*** Opening Data section ***

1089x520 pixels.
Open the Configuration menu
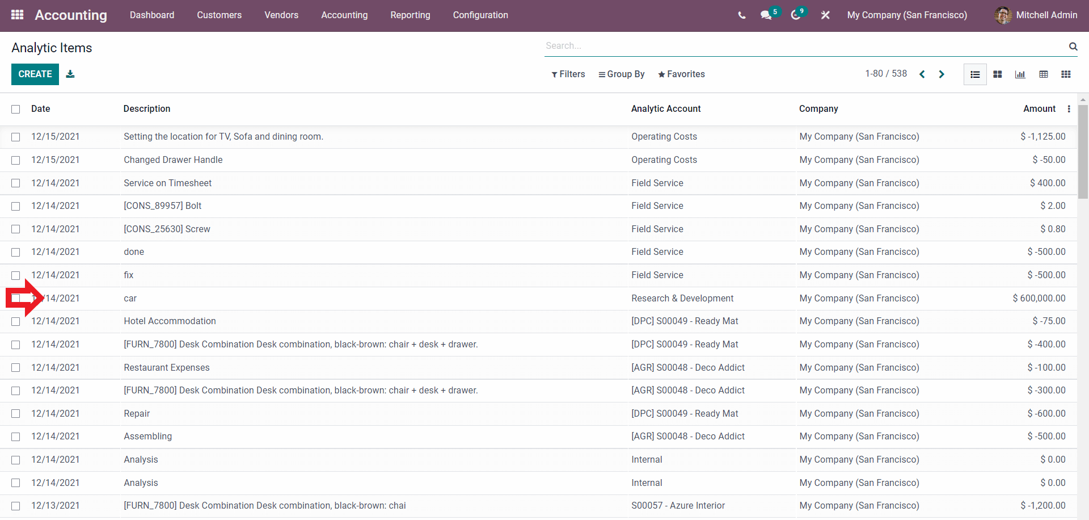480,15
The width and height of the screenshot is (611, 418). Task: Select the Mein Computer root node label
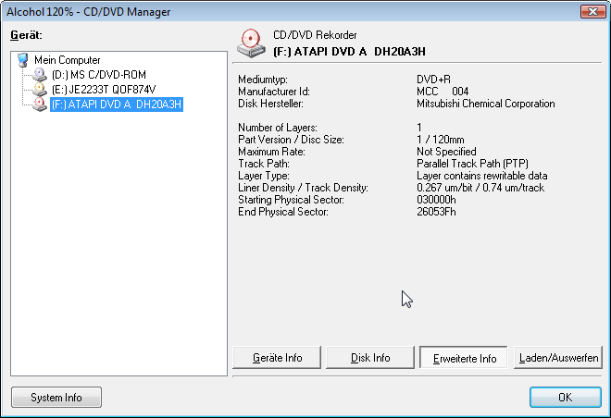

*** Closing Data section ***
*** Opening Data section ***

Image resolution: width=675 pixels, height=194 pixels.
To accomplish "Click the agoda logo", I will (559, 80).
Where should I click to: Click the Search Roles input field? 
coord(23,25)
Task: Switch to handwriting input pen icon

*** Closing Data section ***

● **What to do**: Which lines in the records above contain the string "width"? Copy each one.

● **Response area**:
The width and height of the screenshot is (611, 418). Task: Select the Mein Computer root node label
Image resolution: width=675 pixels, height=194 pixels.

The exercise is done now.